Multitasking
Column by David Ryan Polgar | Illustration by Russ Hicks
In the 2011 sci-fi thriller In Time, residents race against ticking clocks embedded in their bodies. When a person’s clock runs out, he or she literally expires. To get more precious minutes, desperate citizens beg, steal, and borrow time.
The theme of the movie seems pretty clear: we have a deeply embedded fear that we are running out of time. Constantly hearing the mantra that “time is money,” we anxiously look for ways to increase our productivity—to create more time. Overwhelmed with the number of activities we need to accomplish every day, we’ll do almost anything to be more efficient.
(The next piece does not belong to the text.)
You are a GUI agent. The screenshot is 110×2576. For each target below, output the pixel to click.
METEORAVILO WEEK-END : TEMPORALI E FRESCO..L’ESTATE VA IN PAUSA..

The current method to create more time is to multitask, based on the premise that juggling multiple activities will take less time than doing each activity separately. Do we actually create more time by multitasking?
It depends. Certain tasks, such as knitting while watching television, seem perfect for doing simultaneously. If a person does a half-hour of quality knitting over the hour time period, he or she will effectively “create” thirty minutes that can be used elsewhere. A minute saved is a minute earned. Although the mind’s focus has been divided, the outcome is successful because neither task was extremely mentally taxing.
Multitasking becomes less effective when activities demand a high degree of concentration. When doing a work project that requires a good deal of focus and creativity, multitasking may actually add to the time it takes to complete the task. For example, if over the course of an hour, a person works on a project while regularly checking email—tasks that would separately have taken only 25 minutes each—as many as 10 minutes might be lost to toggling back and forth. If tasks require significant mental focus, which email and creative projects do, multitasking diverts attention and detracts from each. In our effort to create more valuable time, constantly switching our attention may be counterproductive.
Popularized by management gurus in the late 1990s, multitasking has been accepted as conventional wisdom by most people. In the last few years, though, there has been a groundswell of support for monotasking. What both sides are forgetting is that people should not have to choose between the two. Instead, the decision of whether to multi task or not should depend on the activities at hand—what I like to call “smart multitasking.”
I’m no exception to feeling like I’m running out of time. I’m also drawn in by the allure of multitasking. At the gym recently, I was exercising on the elliptical machine while watching the news and checking/deleting emails on my smartphone. Despite subtle feelings of data overload, this was most likely effective multitasking because none of my activities required high cognitive thinking. It would have been a bad idea, however, if I had sent an important email while working out. Despite the potential efficiency, I would have been more prone to grammatical and other errors because of my reduced focus. This is similar to my tendency to utter dumb answers to my wife when I’m distracted by the TV or computer. It’s also why drivers using cell phones dramatically increase their chances of an accident.
Multitasking is a process that only works under select conditions. In our battle to create time, the weapon of choice will be smart multitasking. There is no need to beg, steal, and borrow time—but there is a need to be intelligent about it.